● Goal of the exercise
Repeat exactly the lines from the first line of the records through the line containing "This screenshot has width=854, height=503.", and nothing more.
■ ■ ■ ■
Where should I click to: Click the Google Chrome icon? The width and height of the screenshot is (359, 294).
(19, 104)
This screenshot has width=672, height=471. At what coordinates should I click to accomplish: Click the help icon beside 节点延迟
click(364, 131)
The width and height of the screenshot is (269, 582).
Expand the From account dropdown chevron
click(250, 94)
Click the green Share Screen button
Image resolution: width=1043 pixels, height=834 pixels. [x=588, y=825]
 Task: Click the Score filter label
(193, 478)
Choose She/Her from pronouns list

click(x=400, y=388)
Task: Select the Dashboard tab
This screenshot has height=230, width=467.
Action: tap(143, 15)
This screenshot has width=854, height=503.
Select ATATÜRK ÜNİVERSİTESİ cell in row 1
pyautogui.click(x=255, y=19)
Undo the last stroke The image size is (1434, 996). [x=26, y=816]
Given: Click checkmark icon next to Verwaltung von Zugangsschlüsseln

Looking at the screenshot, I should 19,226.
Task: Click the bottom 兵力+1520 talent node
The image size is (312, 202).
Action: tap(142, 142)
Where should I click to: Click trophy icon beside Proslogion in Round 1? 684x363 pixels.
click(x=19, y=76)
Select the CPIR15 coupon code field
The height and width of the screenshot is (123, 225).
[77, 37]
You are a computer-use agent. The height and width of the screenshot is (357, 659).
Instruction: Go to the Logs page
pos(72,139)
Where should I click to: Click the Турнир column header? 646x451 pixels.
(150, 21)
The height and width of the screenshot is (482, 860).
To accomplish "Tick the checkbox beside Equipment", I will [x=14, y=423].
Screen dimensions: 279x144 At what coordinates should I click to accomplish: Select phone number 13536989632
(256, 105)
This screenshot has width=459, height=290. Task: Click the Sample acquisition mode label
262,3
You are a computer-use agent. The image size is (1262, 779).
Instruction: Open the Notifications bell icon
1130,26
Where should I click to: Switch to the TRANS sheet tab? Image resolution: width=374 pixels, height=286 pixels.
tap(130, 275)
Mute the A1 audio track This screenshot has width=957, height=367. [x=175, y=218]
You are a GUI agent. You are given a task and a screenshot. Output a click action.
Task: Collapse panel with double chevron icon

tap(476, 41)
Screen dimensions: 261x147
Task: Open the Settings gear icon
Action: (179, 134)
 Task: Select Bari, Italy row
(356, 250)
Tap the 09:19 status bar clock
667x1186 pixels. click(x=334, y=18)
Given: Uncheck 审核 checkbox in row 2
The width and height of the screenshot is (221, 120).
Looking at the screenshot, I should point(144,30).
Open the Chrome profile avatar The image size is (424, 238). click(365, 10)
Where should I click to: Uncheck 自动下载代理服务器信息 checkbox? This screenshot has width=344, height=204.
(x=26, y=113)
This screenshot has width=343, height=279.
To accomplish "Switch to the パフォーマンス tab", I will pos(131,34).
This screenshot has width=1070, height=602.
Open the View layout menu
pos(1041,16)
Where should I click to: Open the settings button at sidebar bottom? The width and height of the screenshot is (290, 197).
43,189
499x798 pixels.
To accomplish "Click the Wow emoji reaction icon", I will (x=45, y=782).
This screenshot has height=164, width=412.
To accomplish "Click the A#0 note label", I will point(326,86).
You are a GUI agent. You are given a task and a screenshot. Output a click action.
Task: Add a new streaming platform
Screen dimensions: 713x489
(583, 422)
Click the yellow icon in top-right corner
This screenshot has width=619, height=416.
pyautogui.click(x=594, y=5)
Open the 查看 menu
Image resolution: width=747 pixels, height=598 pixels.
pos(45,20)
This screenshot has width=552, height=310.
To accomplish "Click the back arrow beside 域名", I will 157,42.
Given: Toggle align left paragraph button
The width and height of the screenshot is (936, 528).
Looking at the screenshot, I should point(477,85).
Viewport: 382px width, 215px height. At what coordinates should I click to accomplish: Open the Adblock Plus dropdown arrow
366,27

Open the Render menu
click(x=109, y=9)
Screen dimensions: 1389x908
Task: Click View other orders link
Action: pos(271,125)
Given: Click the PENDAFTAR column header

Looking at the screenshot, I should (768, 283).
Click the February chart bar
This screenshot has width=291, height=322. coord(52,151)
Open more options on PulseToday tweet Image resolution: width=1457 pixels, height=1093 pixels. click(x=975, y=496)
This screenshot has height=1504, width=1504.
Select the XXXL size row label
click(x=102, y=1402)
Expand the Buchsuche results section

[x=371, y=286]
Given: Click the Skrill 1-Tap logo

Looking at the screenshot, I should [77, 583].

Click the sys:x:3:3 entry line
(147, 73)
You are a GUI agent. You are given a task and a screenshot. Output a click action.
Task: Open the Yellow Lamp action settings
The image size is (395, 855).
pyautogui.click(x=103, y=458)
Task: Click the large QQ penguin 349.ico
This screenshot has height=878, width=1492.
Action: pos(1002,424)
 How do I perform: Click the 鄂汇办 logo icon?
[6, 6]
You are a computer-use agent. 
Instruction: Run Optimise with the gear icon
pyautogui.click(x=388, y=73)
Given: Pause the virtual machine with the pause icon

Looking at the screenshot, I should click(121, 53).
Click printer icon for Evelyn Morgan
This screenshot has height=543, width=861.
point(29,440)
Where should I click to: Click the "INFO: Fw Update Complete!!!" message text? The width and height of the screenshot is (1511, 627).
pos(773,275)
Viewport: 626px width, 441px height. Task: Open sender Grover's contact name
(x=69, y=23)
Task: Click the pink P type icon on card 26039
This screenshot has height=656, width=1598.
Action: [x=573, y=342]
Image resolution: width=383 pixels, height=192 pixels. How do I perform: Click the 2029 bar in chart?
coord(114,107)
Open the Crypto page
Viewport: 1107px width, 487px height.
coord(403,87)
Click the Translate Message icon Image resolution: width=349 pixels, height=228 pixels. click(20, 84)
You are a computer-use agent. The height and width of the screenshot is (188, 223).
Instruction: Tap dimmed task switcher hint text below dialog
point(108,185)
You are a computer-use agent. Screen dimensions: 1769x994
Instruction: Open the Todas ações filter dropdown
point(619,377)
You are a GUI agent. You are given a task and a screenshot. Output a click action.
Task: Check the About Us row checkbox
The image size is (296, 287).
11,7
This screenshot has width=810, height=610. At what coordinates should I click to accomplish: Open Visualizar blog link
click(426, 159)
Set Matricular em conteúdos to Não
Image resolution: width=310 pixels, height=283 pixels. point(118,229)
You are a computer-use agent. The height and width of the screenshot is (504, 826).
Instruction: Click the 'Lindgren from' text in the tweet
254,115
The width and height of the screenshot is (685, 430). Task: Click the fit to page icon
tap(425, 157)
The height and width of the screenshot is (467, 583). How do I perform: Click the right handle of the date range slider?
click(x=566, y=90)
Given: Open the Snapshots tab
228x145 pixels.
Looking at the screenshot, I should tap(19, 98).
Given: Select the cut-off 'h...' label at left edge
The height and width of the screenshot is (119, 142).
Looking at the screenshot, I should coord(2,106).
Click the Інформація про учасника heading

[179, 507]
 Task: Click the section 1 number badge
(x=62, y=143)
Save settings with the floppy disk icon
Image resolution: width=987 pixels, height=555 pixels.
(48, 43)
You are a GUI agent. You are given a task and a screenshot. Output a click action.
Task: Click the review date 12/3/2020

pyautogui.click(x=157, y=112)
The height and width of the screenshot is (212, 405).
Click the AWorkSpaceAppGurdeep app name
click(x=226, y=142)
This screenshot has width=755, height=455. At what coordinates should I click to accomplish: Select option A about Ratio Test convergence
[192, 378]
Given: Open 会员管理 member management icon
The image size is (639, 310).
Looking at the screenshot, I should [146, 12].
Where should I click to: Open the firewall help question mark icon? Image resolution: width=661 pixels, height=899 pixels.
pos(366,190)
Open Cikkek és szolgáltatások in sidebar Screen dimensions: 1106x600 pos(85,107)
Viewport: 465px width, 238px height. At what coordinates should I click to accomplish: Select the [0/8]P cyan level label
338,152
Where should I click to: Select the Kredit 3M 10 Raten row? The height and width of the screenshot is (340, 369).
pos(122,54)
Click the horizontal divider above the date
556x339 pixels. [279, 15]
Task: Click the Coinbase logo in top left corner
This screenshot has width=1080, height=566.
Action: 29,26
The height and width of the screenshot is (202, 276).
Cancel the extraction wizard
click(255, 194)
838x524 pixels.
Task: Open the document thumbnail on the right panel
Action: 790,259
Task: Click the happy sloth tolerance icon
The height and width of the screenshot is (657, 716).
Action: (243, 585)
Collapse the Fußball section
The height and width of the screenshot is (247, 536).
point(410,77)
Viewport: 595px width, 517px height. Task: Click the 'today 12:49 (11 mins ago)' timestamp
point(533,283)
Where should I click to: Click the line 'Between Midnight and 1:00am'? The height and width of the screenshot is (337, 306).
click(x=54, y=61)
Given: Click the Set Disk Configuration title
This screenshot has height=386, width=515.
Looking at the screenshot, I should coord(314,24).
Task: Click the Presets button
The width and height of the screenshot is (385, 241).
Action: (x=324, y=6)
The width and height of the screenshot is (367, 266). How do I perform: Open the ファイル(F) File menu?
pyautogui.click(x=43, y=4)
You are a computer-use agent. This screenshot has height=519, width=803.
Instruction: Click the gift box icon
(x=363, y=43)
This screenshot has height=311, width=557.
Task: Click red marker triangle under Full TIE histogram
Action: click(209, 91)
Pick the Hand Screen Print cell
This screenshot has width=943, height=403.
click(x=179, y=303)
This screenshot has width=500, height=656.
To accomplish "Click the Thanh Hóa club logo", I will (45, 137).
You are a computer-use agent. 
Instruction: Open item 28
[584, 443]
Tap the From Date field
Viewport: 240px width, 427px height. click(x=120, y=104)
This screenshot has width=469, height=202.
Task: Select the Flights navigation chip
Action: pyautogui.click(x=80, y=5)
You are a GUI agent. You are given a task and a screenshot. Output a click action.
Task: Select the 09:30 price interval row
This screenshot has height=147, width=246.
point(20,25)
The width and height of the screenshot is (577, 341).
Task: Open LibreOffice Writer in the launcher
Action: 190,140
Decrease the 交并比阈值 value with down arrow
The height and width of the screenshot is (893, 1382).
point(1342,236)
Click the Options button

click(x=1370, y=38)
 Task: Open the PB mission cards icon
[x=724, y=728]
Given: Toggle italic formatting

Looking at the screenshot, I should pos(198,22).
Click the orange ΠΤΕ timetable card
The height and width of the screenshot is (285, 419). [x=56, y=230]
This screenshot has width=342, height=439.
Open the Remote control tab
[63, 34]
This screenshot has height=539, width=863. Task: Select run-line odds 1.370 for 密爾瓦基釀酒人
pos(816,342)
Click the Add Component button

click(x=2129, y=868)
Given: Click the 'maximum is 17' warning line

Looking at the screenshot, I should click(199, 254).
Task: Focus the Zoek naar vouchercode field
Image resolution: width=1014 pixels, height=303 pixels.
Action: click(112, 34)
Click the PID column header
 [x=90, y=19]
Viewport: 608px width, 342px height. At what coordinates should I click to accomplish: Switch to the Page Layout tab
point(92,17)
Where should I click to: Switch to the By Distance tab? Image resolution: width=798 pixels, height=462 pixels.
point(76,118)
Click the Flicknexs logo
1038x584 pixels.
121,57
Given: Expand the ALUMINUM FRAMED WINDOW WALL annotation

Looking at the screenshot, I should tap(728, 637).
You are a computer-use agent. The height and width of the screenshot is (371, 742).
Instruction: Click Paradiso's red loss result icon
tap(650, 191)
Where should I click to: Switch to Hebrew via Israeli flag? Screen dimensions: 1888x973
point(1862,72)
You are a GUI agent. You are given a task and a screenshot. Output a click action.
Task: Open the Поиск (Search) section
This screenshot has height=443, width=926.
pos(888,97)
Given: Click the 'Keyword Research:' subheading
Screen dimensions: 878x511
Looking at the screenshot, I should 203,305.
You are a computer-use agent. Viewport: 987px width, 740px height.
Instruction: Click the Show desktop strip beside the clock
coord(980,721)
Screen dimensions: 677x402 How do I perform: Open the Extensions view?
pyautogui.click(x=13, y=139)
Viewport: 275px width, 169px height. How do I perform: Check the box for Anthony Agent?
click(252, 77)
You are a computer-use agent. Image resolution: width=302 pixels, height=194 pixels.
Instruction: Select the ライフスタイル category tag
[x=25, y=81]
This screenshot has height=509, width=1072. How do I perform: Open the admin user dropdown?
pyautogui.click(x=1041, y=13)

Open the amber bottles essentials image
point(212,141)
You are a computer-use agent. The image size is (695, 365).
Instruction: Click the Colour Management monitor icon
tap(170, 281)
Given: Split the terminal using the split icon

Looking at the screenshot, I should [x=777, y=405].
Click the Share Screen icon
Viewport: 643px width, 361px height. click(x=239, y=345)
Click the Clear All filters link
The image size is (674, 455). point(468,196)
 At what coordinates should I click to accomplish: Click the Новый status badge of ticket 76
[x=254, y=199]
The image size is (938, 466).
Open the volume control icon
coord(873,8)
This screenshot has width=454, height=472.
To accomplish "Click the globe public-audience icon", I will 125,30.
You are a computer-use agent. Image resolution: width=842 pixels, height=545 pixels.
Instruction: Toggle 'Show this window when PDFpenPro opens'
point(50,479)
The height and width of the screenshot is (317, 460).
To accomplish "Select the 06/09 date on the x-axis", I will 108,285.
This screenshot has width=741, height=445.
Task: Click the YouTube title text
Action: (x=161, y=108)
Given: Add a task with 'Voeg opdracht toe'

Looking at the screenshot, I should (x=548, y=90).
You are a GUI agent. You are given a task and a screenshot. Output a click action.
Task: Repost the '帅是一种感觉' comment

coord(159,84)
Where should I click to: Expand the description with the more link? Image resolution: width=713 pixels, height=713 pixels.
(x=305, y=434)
■ ■ ■ ■
● Reply to the exercise
Where should I click to: Click the Google Chrome icon? The width and height of the screenshot is (359, 294).
(19, 104)
This screenshot has width=672, height=471. At what coordinates should I click to accomplish: Click the help icon beside 节点延迟
click(364, 131)
The width and height of the screenshot is (269, 582).
Expand the From account dropdown chevron
click(250, 94)
Click the green Share Screen button
Image resolution: width=1043 pixels, height=834 pixels. [x=588, y=825]
 Task: Click the Score filter label
(193, 478)
Choose She/Her from pronouns list

click(x=400, y=388)
Task: Select the Dashboard tab
This screenshot has height=230, width=467.
Action: tap(143, 15)
This screenshot has width=854, height=503.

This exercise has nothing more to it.